◆ **Exercise instructions**
Look below for the line that contains "Discussioni popolari (260, 2264)", then copy it and each following line exactly, through and including the line that contains "Curiosità (472, 60)".

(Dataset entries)
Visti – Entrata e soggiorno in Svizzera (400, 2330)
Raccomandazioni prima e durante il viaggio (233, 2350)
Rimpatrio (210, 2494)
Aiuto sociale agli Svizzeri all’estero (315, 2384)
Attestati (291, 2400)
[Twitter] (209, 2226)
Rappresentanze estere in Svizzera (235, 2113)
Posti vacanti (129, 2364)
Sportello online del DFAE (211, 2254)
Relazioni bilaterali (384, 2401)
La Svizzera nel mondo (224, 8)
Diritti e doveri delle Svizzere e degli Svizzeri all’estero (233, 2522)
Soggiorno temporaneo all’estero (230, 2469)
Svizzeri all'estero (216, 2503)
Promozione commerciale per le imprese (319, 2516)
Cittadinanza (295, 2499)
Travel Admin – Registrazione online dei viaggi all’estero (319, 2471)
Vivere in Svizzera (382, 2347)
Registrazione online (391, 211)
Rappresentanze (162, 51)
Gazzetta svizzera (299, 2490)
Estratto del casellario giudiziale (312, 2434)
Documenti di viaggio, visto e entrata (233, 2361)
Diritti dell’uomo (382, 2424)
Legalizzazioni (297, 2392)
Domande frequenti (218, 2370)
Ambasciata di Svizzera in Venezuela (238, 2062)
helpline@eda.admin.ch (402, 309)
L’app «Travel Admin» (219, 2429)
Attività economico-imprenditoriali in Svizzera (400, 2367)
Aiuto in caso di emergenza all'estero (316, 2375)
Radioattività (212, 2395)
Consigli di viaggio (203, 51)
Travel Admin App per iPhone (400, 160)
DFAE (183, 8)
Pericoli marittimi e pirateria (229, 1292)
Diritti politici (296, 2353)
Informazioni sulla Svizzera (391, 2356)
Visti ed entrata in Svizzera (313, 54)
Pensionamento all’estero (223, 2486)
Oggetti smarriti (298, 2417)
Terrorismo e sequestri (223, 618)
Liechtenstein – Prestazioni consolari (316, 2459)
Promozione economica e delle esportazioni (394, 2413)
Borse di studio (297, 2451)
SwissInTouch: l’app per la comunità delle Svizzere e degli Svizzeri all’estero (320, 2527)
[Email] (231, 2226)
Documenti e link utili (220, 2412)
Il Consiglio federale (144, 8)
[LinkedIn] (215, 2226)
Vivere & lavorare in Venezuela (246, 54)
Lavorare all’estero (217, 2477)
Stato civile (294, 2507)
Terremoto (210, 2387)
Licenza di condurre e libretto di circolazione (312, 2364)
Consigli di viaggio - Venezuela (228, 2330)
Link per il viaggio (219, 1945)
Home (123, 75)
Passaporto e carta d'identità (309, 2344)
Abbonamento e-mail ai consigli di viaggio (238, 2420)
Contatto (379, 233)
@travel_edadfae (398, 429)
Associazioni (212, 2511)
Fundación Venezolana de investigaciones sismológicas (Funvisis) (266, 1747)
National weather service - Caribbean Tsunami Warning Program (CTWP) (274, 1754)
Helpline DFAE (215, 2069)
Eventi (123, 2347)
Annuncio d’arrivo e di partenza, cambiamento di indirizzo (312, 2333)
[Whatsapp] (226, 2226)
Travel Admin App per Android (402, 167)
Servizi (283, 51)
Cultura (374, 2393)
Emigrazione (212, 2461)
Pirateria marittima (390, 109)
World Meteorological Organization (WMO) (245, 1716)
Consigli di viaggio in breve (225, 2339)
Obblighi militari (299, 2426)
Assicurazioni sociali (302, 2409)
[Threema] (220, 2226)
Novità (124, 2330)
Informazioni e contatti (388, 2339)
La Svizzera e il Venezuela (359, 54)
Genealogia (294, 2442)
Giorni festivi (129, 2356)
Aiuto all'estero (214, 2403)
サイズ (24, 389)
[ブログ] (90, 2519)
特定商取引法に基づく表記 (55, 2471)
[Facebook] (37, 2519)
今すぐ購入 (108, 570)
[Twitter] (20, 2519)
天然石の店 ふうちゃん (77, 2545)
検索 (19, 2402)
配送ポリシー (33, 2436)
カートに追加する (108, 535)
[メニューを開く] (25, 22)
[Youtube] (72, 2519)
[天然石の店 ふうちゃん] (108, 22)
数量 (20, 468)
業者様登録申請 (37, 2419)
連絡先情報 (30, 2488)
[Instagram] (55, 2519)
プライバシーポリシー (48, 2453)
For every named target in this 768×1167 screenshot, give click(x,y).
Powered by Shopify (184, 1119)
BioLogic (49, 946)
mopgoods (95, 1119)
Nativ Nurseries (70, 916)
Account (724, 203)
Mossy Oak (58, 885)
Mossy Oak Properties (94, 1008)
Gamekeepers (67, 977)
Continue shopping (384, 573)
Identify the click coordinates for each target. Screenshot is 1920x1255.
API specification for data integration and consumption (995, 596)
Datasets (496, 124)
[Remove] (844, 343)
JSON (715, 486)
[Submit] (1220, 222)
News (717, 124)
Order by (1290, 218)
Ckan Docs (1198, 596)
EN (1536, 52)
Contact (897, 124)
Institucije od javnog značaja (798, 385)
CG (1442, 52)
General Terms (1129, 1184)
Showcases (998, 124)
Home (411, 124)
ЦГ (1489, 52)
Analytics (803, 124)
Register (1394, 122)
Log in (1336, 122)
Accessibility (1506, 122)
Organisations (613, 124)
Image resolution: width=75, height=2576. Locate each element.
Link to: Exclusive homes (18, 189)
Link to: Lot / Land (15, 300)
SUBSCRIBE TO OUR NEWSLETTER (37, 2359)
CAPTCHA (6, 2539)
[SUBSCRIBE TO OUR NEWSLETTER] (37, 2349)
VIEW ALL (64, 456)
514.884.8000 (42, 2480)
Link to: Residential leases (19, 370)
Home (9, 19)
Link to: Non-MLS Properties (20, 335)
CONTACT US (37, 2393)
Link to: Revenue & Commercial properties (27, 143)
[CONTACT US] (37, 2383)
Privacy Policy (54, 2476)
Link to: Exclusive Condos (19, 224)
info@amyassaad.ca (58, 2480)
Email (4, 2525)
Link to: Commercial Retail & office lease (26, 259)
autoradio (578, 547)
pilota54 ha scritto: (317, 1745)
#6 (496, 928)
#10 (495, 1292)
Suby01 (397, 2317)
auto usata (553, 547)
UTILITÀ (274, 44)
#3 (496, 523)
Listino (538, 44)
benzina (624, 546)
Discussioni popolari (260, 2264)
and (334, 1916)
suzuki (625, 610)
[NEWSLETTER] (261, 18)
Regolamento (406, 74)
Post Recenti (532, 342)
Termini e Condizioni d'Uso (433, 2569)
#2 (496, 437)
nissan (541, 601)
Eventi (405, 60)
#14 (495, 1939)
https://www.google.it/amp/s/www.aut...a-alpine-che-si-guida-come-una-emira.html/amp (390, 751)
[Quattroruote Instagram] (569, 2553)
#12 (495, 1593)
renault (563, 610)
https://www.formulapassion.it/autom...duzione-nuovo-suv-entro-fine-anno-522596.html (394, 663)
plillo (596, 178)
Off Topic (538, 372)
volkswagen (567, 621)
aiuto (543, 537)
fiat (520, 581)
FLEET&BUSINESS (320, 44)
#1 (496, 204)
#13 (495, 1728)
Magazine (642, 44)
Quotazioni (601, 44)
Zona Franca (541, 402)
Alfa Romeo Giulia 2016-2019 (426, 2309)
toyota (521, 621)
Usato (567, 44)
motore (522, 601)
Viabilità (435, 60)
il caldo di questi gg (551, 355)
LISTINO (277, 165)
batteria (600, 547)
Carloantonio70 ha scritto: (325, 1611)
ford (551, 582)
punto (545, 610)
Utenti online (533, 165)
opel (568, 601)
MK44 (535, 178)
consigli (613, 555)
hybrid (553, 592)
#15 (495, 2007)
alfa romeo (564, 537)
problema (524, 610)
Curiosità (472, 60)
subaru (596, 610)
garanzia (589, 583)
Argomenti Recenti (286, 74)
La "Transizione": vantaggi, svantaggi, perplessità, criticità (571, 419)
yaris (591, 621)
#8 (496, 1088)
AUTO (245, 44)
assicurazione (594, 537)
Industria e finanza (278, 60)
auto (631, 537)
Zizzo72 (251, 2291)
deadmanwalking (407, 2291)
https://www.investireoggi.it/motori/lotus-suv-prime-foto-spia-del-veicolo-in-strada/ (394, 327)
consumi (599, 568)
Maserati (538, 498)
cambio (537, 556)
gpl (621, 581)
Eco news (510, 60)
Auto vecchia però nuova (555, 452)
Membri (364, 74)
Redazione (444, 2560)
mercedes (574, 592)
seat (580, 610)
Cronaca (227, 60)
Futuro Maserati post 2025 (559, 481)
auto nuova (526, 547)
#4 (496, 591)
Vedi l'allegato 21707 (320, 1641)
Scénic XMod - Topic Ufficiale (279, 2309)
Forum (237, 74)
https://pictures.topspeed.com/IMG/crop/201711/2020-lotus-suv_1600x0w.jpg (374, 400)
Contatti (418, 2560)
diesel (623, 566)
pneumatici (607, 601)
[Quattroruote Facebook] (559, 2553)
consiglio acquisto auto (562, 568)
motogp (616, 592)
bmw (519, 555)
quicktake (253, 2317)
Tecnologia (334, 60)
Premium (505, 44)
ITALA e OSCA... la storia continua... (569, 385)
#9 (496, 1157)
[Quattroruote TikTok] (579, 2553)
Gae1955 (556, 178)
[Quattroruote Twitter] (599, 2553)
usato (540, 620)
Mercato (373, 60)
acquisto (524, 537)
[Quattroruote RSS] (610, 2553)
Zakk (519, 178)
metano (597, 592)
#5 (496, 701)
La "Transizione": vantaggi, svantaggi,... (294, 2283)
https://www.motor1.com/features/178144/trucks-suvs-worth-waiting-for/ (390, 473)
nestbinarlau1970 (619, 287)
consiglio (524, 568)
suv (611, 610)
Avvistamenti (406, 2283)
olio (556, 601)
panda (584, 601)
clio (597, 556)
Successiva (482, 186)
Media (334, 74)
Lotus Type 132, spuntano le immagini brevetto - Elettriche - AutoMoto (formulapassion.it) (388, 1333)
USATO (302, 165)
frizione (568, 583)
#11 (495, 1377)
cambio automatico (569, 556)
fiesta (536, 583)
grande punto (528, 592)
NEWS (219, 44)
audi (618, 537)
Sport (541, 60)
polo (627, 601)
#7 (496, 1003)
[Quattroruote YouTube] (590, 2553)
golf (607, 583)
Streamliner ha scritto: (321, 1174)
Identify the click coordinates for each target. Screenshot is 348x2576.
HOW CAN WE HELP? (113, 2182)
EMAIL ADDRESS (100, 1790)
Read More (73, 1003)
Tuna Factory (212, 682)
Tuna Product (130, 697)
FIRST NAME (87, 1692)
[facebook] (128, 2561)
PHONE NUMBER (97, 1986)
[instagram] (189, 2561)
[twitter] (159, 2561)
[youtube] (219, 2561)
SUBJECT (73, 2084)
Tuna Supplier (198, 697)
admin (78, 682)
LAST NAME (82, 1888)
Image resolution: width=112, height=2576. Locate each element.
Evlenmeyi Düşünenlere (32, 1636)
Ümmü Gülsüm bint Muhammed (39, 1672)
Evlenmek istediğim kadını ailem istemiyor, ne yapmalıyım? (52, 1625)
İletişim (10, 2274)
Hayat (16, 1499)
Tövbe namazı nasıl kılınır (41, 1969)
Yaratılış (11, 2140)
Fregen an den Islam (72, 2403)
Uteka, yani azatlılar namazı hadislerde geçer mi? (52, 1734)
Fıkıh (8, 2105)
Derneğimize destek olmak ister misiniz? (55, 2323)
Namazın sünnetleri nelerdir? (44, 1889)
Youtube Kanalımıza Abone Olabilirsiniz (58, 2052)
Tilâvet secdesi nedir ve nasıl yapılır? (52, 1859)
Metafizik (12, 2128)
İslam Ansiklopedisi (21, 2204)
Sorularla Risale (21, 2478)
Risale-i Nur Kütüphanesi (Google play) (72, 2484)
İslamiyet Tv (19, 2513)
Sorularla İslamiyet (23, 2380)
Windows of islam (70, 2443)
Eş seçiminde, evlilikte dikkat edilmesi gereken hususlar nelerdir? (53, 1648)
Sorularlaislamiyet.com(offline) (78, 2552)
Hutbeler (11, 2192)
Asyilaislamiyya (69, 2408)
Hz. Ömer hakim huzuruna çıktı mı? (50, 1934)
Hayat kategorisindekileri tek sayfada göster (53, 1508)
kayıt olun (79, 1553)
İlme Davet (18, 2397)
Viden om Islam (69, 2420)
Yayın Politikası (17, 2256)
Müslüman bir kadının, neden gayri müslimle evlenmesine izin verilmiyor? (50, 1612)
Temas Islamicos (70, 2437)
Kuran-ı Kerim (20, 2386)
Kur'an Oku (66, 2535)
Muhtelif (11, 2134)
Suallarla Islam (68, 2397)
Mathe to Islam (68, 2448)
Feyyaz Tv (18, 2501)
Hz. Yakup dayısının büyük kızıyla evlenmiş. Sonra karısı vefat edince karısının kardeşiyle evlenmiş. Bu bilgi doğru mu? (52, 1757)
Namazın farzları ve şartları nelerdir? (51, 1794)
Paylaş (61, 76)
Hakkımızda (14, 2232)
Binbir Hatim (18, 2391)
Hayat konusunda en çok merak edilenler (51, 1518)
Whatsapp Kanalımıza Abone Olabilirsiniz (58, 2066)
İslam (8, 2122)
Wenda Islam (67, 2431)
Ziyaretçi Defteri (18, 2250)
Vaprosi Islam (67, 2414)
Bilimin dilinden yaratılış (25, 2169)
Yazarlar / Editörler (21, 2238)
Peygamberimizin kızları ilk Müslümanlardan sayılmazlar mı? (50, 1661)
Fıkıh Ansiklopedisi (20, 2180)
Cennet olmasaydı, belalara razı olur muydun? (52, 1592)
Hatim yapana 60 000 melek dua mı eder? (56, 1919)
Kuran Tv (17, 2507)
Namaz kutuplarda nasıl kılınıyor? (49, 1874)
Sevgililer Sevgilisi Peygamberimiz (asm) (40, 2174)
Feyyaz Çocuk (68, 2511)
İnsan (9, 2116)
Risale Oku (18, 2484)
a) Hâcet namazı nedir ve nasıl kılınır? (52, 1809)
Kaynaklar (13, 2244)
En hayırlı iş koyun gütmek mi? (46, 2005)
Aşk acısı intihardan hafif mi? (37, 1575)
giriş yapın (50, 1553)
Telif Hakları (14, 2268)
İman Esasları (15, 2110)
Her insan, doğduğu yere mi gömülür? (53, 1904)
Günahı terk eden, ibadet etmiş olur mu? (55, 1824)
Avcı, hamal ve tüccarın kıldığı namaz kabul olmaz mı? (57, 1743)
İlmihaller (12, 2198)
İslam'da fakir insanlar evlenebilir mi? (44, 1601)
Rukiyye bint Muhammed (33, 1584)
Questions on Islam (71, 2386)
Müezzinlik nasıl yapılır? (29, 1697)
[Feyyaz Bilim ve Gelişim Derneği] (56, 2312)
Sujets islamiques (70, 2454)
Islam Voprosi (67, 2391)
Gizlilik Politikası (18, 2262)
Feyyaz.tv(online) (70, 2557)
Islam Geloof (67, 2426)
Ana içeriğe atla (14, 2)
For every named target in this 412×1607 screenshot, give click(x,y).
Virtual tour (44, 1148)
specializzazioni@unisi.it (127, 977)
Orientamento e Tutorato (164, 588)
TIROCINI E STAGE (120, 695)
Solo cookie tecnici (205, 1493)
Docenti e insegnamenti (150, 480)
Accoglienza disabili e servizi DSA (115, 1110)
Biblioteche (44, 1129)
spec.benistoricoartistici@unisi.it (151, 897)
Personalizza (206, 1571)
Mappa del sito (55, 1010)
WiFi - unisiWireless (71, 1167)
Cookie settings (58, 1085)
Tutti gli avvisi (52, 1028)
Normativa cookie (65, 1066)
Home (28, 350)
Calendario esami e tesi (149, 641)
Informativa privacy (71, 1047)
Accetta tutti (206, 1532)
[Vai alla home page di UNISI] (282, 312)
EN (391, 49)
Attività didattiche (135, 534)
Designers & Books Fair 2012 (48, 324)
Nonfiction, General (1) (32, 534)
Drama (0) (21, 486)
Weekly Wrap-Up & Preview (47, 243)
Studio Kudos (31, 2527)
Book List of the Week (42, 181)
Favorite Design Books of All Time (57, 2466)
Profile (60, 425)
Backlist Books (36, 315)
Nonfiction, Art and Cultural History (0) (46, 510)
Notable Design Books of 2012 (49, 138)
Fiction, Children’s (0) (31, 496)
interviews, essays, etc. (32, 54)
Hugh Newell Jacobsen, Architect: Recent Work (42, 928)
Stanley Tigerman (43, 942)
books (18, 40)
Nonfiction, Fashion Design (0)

◆ **Answer box**
Discussioni popolari (260, 2264)
and (334, 1916)
suzuki (625, 610)
[NEWSLETTER] (261, 18)
Regolamento (406, 74)
Post Recenti (532, 342)
Termini e Condizioni d'Uso (433, 2569)
#2 (496, 437)
nissan (541, 601)
Eventi (405, 60)
#14 (495, 1939)
https://www.google.it/amp/s/www.aut...a-alpine-che-si-guida-come-una-emira.html/amp (390, 751)
[Quattroruote Instagram] (569, 2553)
#12 (495, 1593)
renault (563, 610)
https://www.formulapassion.it/autom...duzione-nuovo-suv-entro-fine-anno-522596.html (394, 663)
plillo (596, 178)
Off Topic (538, 372)
volkswagen (567, 621)
aiuto (543, 537)
fiat (520, 581)
FLEET&BUSINESS (320, 44)
#1 (496, 204)
#13 (495, 1728)
Magazine (642, 44)
Quotazioni (601, 44)
Zona Franca (541, 402)
Alfa Romeo Giulia 2016-2019 (426, 2309)
toyota (521, 621)
Usato (567, 44)
motore (522, 601)
Viabilità (435, 60)
il caldo di questi gg (551, 355)
LISTINO (277, 165)
batteria (600, 547)
Carloantonio70 ha scritto: (325, 1611)
ford (551, 582)
punto (545, 610)
Utenti online (533, 165)
opel (568, 601)
MK44 (535, 178)
consigli (613, 555)
hybrid (553, 592)
#15 (495, 2007)
alfa romeo (564, 537)
problema (524, 610)
Curiosità (472, 60)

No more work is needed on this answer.